Ora, contemplar a face de alguém que reconhecemos haver uma estreita ligação, segundo os cuidados que recebemos ao longo do caminho é reconfortante e revigorador em nosso espírito, ou seja, da alegria da alma. Podemos citar o olhar da criança que a todo o momento busca e se alegra, ao reconhecer em seus pais o porto seguro de sua vida, que ao se criar por meio da presença reconhecida, a constatação de bem e prazer, o acolhem como o gozo de seu momento único.
Por certo, este mesmo prazer é a certeza que se estabelece para o desbravamento do mundo com a confiança devida em detrimento dos perigos que sua imaginação ou intuição aponta e que tem sua razão de ser no conhecimento superficial ou concreto do meio em que vive.
Um outro aspecto de compreensão do que vem a ser a ‘contemplação de Deus’ está ligado com a verdade, distanciada, apartada da hipocrisia, ou seja, está ligada àquela atitude capaz de detectar e aceitar aquilo que ‘é’ sem o prejuízo de nossas pré-concepções ou julgamentos, atrelados ao nosso pré-conceito sobre a real definição das coisas ou acontecimentos, etc.
Em outras palavras, ter o ‘coração puro’, “Capax Dei” (capaz de Deus), é estar sempre aberto em acolher aquilo o que de fato ‘é’ – ainda que envolto em seu problema característico – sem as nuanças da instabilidade de nossas vãs certezas, ou se preferir, de tudo aquilo que nos afasta de nossas experiências reais e concretas, somadas à verdadeira intenção de coração.
“Bem-aventurados os puros de coração, porque verão Deus”
Não podemos fugir à realidade de nosso pré-conceito (ou julgamento) sobre nós mesmos, sobre os outros e Deus, ao se tratar da real ‘visão do objeto que se almeja tocar’. Está aqui, a meu ver, mais uma vez, quase que como uma repetição, ao podermos identificar nessa atitude tão corriqueira em nosso dia-a-dia, como sendo o fundamento que nos impede da contemplação ‘real’ e ‘pura’ que se atrela ao apego desmedido da imaginação tão presente, encarnada e tentadora de nossos ‘achismos’.
Para os pais do deserto, a primeira batalha empreendida na vida espiritual começava sempre no terreno das imaginações, pelo fato de ser aí o espaço favorável da ação demoníaca que se esforça ininterruptamente[2] em nos confundir e distorcer a real imagem das coisas, de nós mesmos, dos outros e conseqüentemente de Deus.
No decorrer da caminhada monástica que tracei, ouvi uma vez um ancião monge e sábio dizer: “Quanto mais idealizamos Deus, mas Ele se afasta de nós tão grande é a Sua realidade”.
Na esfera de nossas relações com o próximo não lhe caberia aqui a mesma sentença, visto que o homem também é um mistério?
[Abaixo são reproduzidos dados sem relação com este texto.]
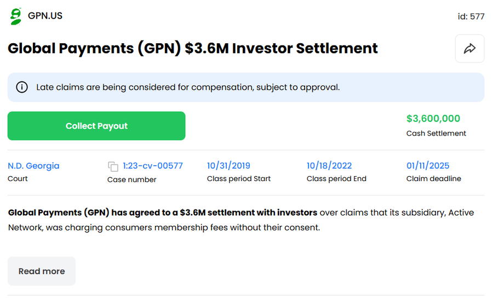
Task: Click the late claims notice banner text
Action: pyautogui.click(x=188, y=87)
No âmbito da natureza criada, constatamos a cada dia as surpreendentes conquistas e descobertas que parecem não estar finalizadas, visto que há muito mais a ser desvendado diante do grande mistério que é o mundo, mediante, é claro, uma busca sincera e benévola.
O fato é que, encontramos ao nosso redor a forma de exercitarmos na compreensão, ou então aceitação de nossos limites na apreensão do mundo onde nós mesmos estamos inseridos para só assim ascendermos ao conhecimento de Deus.
O primeiro lugar a ser reconhecido nessa busca é o próprio interior de cada coração com tudo o que existe aí, com toda a sua verdade, onde, como o ouro em meio aos vermes ou o diamante em sua forma bruta, ou ainda como uma linda flor que se desabrocha da lama ao revelar por meio desse fenômeno a presença misteriosa de Deus, que por vezes se encontra despercebido por conta de nossa negação.
Pois desta verdade temos a narrativa dos evangelistas Lucas e Mateus seguida de resposta do próprio Jesus: “Os fariseus perguntaram um dia a Jesus quando viria o Reino de Deus. Respondeu-lhes então: O Reino de Deus não virá de um modo ostensivo. Nem se dirá: Ei-lo aqui; ou: Ei-lo ali. Pois o Reino de Deus está dentro de vós” (Mt 7, 20-21).
O Reino de Deus é o ápice por assim dizer do que vem a ser de fato o estado de Sua presença no homem; algo conquistado por meio de uma experiência íntima, e como o termo já o revela, engloba toda a vida do homem em sua particularidade.